Transitioning the config data was made easy by the fact that it uses a database technology that we created here at Yieldbot called HeroDB. (which we’ll much more to say about it in the future).
The beneficial properties of this database in this case is that it is portable, and can be easily reconciled against a secondary active version. So we copied these databases over and had peace of mind that we’d reconcile later as necessary with ease.
We tested the transition in a couple different ways.
As we talked about in an earlier blog post, we use individual AWS accounts for developers with Chef config analogous to the production environment. In this case we were able to bring up clusters in test environments along the way before even trying to bring up the replacement clusters in production.
We also have test mechanisms in place already to test proper functioning of data collection, ad serving, real time event processing, and data archiving. These test mechanisms can be used in individual developer environments, test environments, and production. These proved invaluable in validating proper functioning of the new production clusters as we made the transition.
The Big Switch – DNS
DNS was the big switch to flip and the servers go from “ready” to “live”. To be conservative we placed one of our new edge servers (which would serve a fraction of the real production traffic in a single geographic region) into the DNS pool and verified everything worked as expected.
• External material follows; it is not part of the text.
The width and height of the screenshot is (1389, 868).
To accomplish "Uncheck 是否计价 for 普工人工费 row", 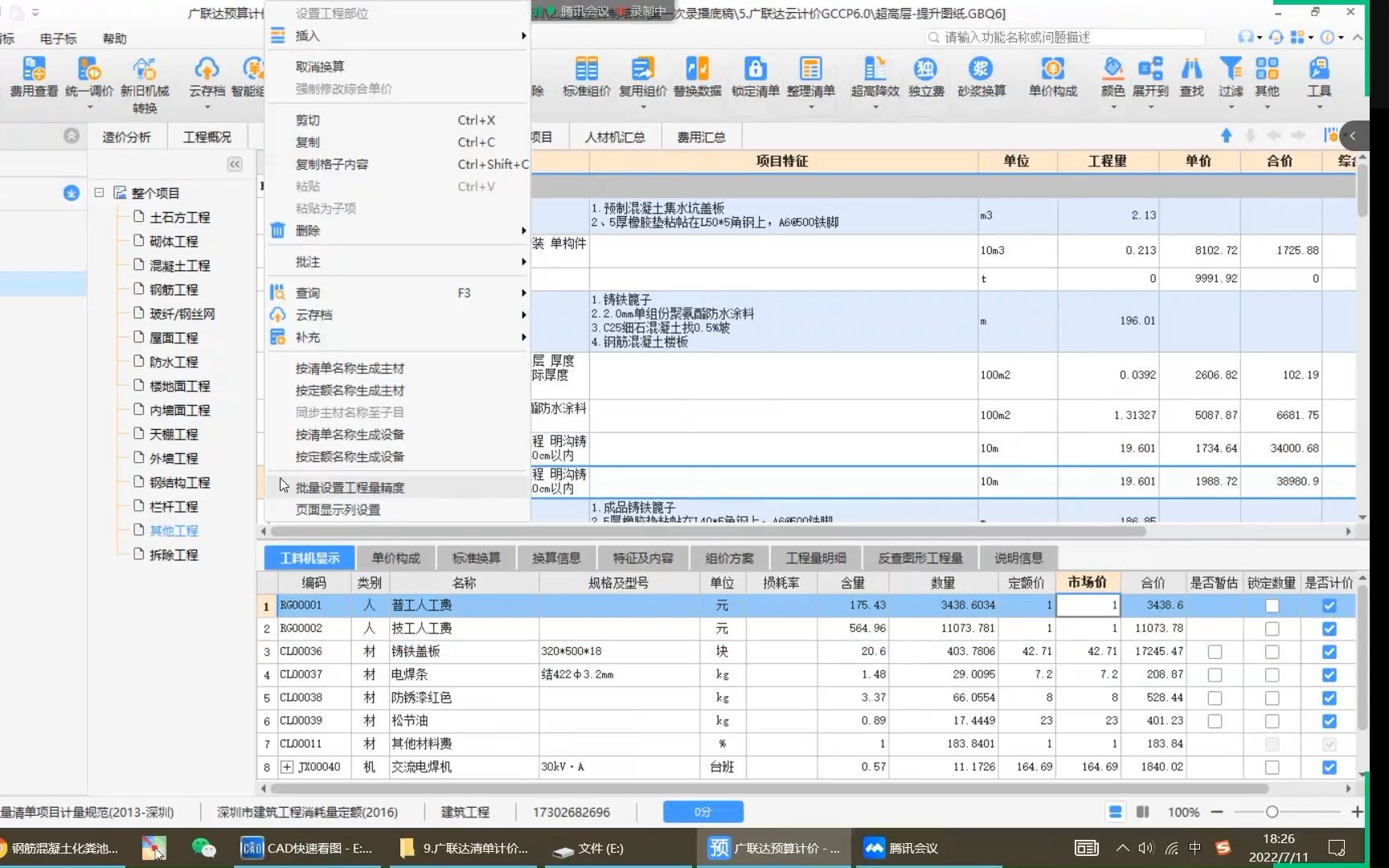I will (1329, 605).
Once verified, we put the rest of the new edge servers across all geographic regions into the DNS pools and removed all of the old edge servers from the DNS pools.
The switch had been flipped.
There Were Bumps (but no bruises)
There were bumps along the way. Just none that got in our way. Testing as we went, we were confident that functionality was working properly and could quickly debug anything unexpected. As any fine craftsman knows, you cut to spec as precisely as possible, and there’s always finish work to get the fit perfect.
The star of the show, other than the team at Yieldbot that planned, coded, and executed the transition, was Chef.
We continue to be extremely pleased with the capabilities of Chef and the way that we are making use of it. No doubt there are places where it is tricky to get what we want. And of course there’s a learning curve in understand how the roles, cookbooks, and recipes all work together, but when it all snaps into place, it’s like devops magic.